Stored items
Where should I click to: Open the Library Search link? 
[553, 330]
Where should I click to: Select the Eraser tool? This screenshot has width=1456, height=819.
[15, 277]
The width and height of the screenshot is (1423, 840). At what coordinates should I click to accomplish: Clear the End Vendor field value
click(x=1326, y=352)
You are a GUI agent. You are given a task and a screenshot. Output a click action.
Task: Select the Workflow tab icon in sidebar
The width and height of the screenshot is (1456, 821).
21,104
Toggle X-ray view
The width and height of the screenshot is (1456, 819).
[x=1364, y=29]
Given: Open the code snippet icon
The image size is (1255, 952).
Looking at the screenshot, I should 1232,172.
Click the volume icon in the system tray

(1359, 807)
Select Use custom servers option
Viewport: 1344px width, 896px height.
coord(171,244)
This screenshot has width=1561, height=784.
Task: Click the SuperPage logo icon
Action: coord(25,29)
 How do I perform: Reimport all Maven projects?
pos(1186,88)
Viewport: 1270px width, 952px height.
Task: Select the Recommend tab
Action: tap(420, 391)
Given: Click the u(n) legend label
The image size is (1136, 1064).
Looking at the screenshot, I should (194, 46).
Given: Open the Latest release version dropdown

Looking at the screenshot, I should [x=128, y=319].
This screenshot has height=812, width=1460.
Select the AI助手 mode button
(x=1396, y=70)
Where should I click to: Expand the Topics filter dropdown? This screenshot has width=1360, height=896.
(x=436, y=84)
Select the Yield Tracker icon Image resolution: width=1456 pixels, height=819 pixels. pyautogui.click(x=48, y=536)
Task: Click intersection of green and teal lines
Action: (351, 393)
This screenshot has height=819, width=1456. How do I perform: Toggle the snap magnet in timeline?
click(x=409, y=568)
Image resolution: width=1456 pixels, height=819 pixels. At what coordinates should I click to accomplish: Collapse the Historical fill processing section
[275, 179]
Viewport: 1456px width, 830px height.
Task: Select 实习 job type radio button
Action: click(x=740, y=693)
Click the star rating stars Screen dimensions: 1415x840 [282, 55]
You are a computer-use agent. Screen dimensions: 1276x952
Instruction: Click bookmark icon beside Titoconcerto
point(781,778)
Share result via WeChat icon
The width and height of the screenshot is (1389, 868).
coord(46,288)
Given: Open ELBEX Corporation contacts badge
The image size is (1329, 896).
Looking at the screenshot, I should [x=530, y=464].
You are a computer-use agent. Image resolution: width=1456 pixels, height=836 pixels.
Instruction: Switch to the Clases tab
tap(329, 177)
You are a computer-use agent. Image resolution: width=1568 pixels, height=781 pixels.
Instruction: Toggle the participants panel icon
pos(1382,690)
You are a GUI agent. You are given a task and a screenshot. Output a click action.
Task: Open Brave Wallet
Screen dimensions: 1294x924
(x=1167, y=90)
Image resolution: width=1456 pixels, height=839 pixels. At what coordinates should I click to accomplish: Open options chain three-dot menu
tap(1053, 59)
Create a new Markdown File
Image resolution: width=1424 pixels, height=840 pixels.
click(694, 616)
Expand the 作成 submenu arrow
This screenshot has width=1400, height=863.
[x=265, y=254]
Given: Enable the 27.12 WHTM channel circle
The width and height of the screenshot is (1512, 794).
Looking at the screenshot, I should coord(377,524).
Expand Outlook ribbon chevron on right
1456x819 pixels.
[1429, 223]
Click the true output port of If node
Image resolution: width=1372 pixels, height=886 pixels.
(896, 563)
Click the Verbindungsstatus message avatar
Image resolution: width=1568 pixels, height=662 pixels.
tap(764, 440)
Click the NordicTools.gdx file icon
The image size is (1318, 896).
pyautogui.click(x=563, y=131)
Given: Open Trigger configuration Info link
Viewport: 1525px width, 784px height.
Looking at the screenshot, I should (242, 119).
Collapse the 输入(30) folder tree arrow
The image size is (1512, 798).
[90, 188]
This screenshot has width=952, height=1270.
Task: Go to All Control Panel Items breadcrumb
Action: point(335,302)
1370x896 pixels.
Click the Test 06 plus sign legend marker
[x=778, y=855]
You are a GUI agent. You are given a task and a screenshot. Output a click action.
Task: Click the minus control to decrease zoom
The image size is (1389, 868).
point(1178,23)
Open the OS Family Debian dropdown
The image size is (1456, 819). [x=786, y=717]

- [EXERCISE PROMPT] Reproduce exactly every line that sits between the start of the entries and the line bearing "Task: Select the Workflow tab icon in sidebar", counting both of those lines.

- [TASK RESPONSE]
Where should I click to: Open the Library Search link? 
[553, 330]
Where should I click to: Select the Eraser tool? This screenshot has width=1456, height=819.
[15, 277]
The width and height of the screenshot is (1423, 840). At what coordinates should I click to accomplish: Clear the End Vendor field value
click(x=1326, y=352)
You are a GUI agent. You are given a task and a screenshot. Output a click action.
Task: Select the Workflow tab icon in sidebar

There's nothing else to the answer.